For to us a child is born,
to us a son is given,
and the government will be on his shoulders.
Mary had to do everything for Jesus. Wash him, feed him, change his diaper. She had to think for him so he wouldn’t get hurt. Plan for him so he wouldn’t go hungry. Pray for him to grow in his faith.
Picture that: like any good mother, Mary prayed for her son. And when she did, she prayed to … her son.
There are many paradoxes in the Christmas story. Today, consider this one: God took the form of a baby who was completely dependent. He came as an infant who needed people to do everything for him. And yet, he came to a people who was utterly dependent on him. Once he outgrew his mother’s doting, he did for humankind the one thing we couldn’t do for ourselves.
The God capable of anything became a baby capable of nothing to effect the rescue only he was capable of providing.

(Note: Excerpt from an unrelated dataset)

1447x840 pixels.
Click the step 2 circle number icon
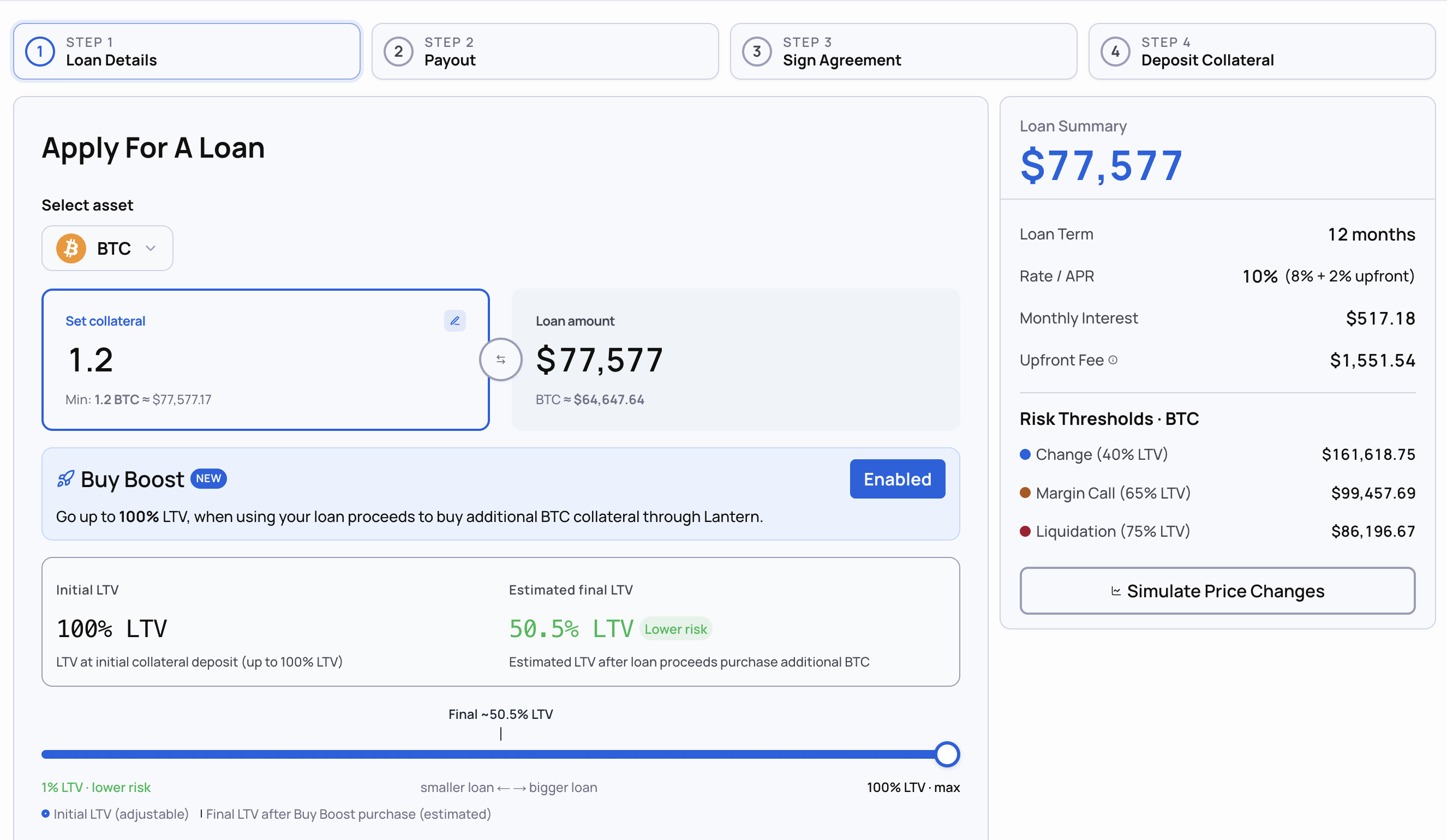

And receiving the Christ child means acknowledging our incapacity. Hilary of Poitiers taught that every Christian must be constantly vigilant against what he called irreligiosa solicitudo pro Deo — a blasphemous anxiety to do God’s work for him. We so easily fall into the trap of thinking we can minister without him, parent without him, lead without him, live without him. During Advent, we celebrate that Jesus came on a rescue mission. So we must ready our hearts by acknowledging our need of rescue.